第134話呼出
翌日、学校に行って、昼に弁当を食べていると、校内放送で
「3年9組の田伏君。至急職員室に来てください」
と言う呼出があった。私は
「たぶん、修学旅行で金を脅し取ったことがばれたんじゃないか?」
と思っていた。そして田伏が教室に帰ってくると、
「誰じゃあ‼‼。俺が修学旅行で金をパクったってセンコウにチクったやつは」
などと言っていた。私は
「自分で「修学旅行で金をパクった」って言ってんじゃん。バカじゃねぇの」
と思っていた。その田伏が真っ先にチクった張本人として疑ったのが私であった。初日に一緒の部屋で宿泊して、その部屋で1000円を一緒に停まったメンバーから盗ったわけで、その中でもクラスが一緒の私がチクったと思ったのだろう。私は田伏と関わること自体面倒なので、ほっといたのであるが、おそらく2日目に停まったメンバーか、初日の一緒泊まった他のクラスのメンバーから告発があったんじゃないかと思う。田伏は私のところに来ると
「リンダ~。テメェー、センコウにチクったんじゃねぇじゃろうな?」
と言ってきた。私はまともに相手するのもばかばかしいので、
「はぁ?なんで俺がそんな面倒なことをしなければならんのか?第一チクられて困るようなことをしたのは自分じゃろうが。自分のケツくらい自分でふけ」
そう言うと田伏は
「お前じゃないんじゃったら、誰がチクったって言うのか?」
などとぐちぐちしつこく聞いてくるので
「じゃあ、俺がチクったっていう証拠を見せろよ。あぁ?何か証拠でもあんのか?」
と言って凄むと、おとなしく引き下がっていった。自分が人の金銭を盗んでおいて、それがばれたら相手を逆恨みするなんて、バカのやることだし、本当呆れてバカとしか言いようがないと思った私である。

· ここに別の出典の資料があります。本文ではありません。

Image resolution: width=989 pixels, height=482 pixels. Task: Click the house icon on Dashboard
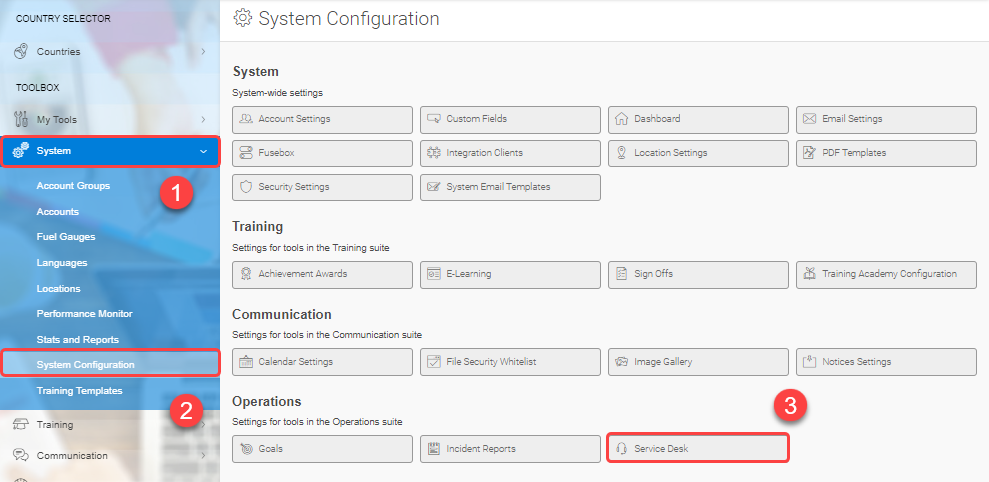(x=622, y=119)
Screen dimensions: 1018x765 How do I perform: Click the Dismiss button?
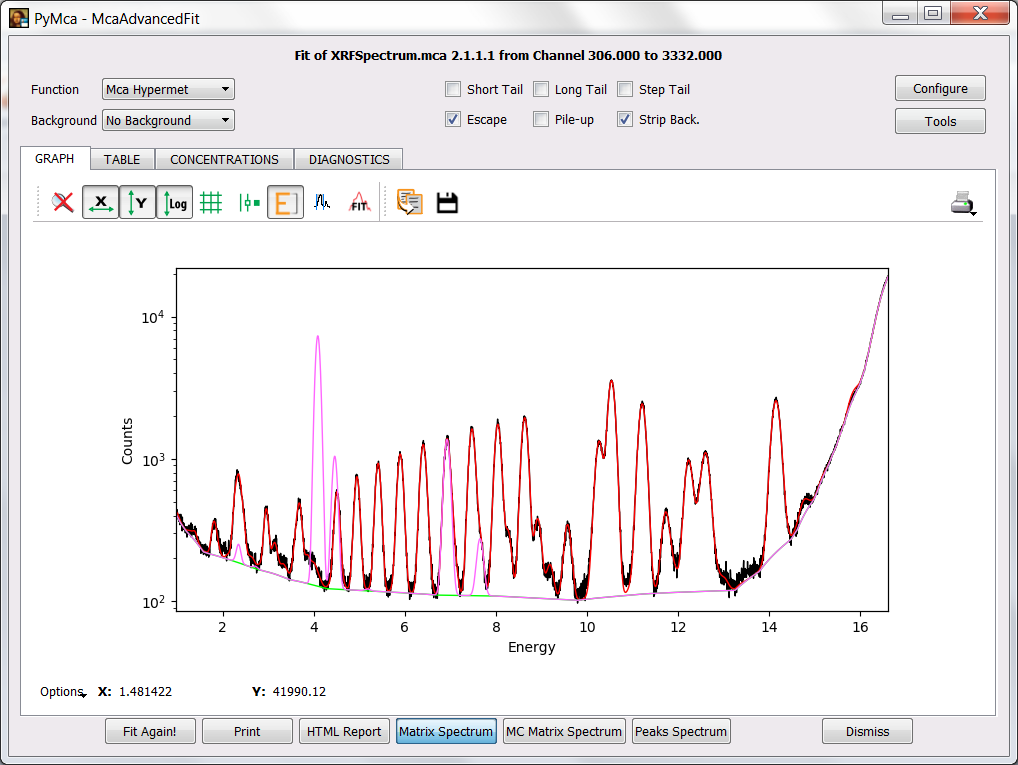[867, 732]
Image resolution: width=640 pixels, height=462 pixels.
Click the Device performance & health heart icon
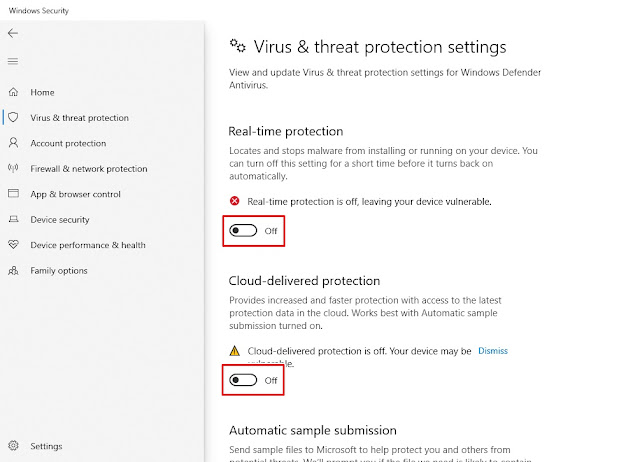pos(13,245)
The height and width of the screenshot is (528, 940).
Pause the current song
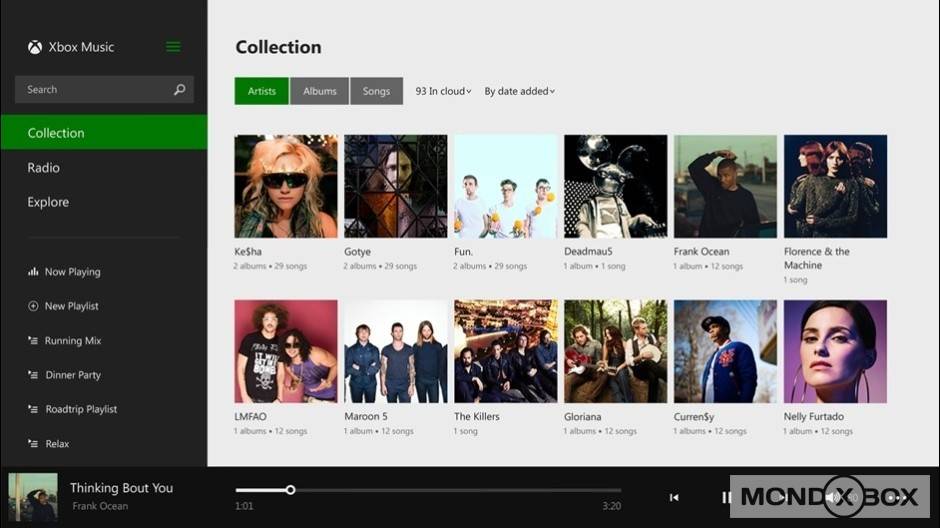(726, 497)
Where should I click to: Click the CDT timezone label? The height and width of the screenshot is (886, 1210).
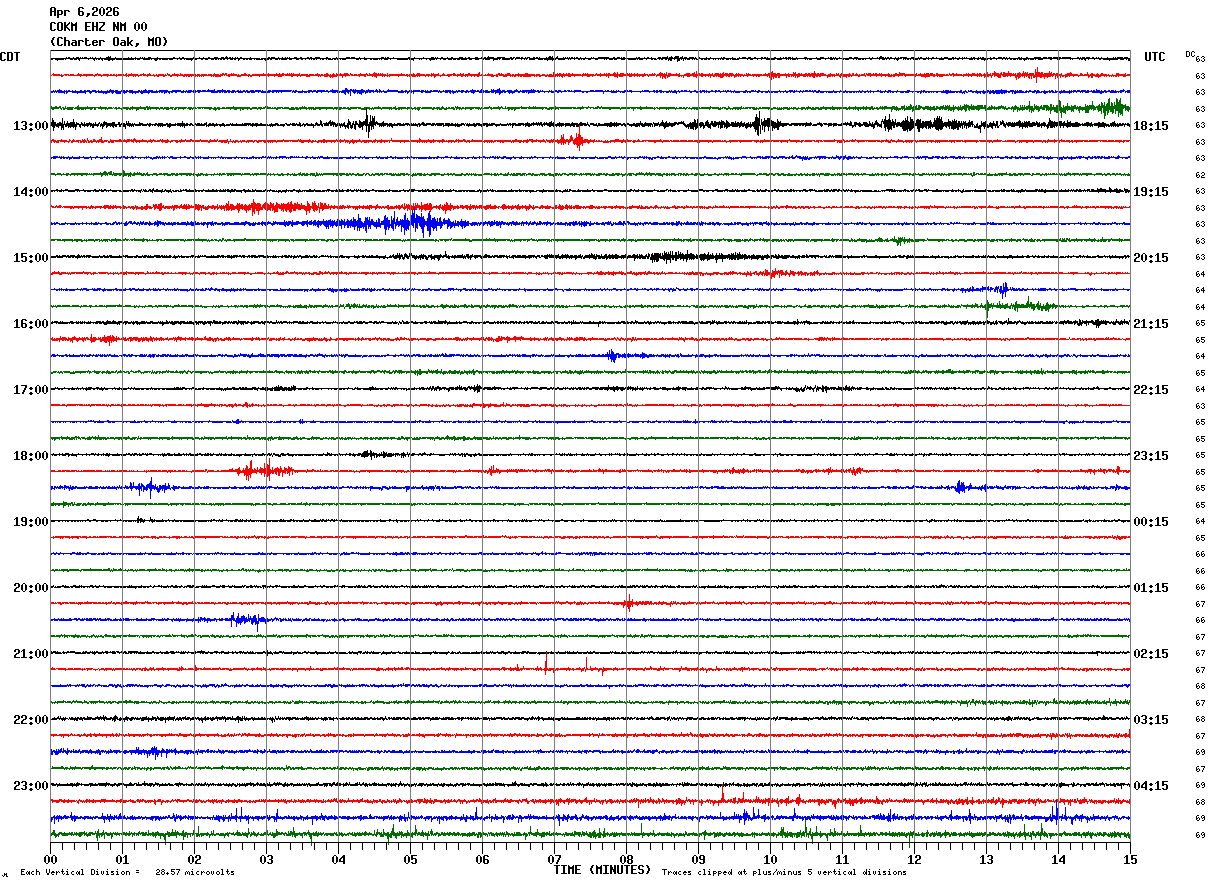click(x=10, y=57)
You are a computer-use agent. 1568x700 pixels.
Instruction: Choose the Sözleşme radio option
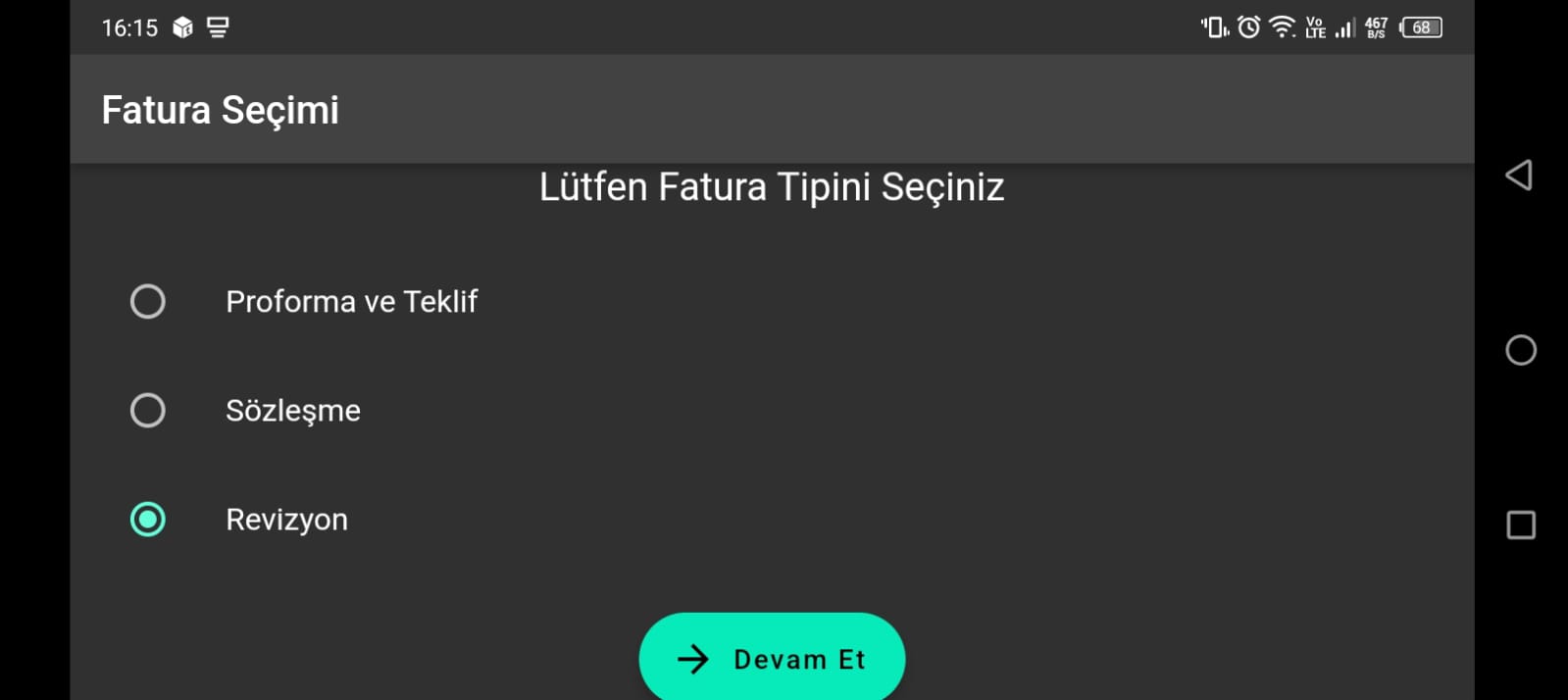click(x=148, y=410)
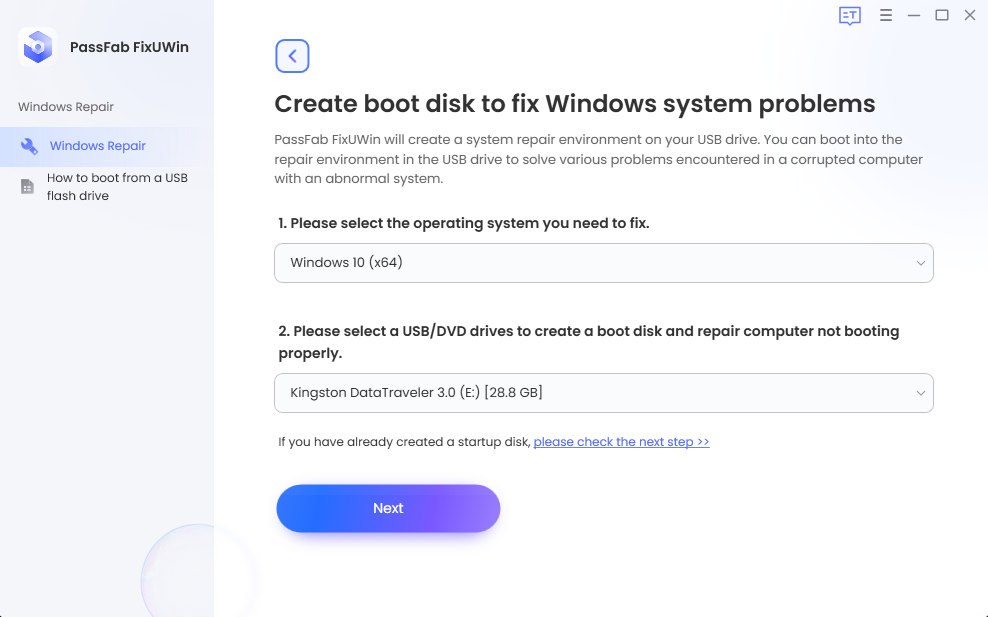Go back using the left arrow button
The height and width of the screenshot is (617, 988).
pyautogui.click(x=292, y=56)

この一件で田伏は厳重注意処分が下された。まぁ、厳重注意されたからと言って、こういった不良と言うか、チンピラがやるようなことをやめることはなかったが。多分、被害金額は10000円を超えていたのではないかと思う。しかし、この事件で田伏の親が謝罪に来ることはなかった。恐らく田伏のことはほったらかしにされていたか、子供のやることに無関心だったのではないかと思う。田伏が他人の金銭を盗んだということは、学校から田伏の親にも連絡が行ったはずであるが、何の行動も示さなかった。もし、仮に私が田伏と同じことをしたら、親は私の顔を2~3発ぶん殴って、被害を受けた相手に対して謝罪させたうえ、被害者全員に全額自分で返済させたはず。私の親は曲がったことや理屈が通らない話が大嫌いで、どのような理由があったにせよこのような悪事を働いたら、私をぼこぼこにするくらいぶん殴ってたのではないかと思う。
ちなみに田伏が被害を受けた生徒全員に盗み取った金銭を弁償することはなかった。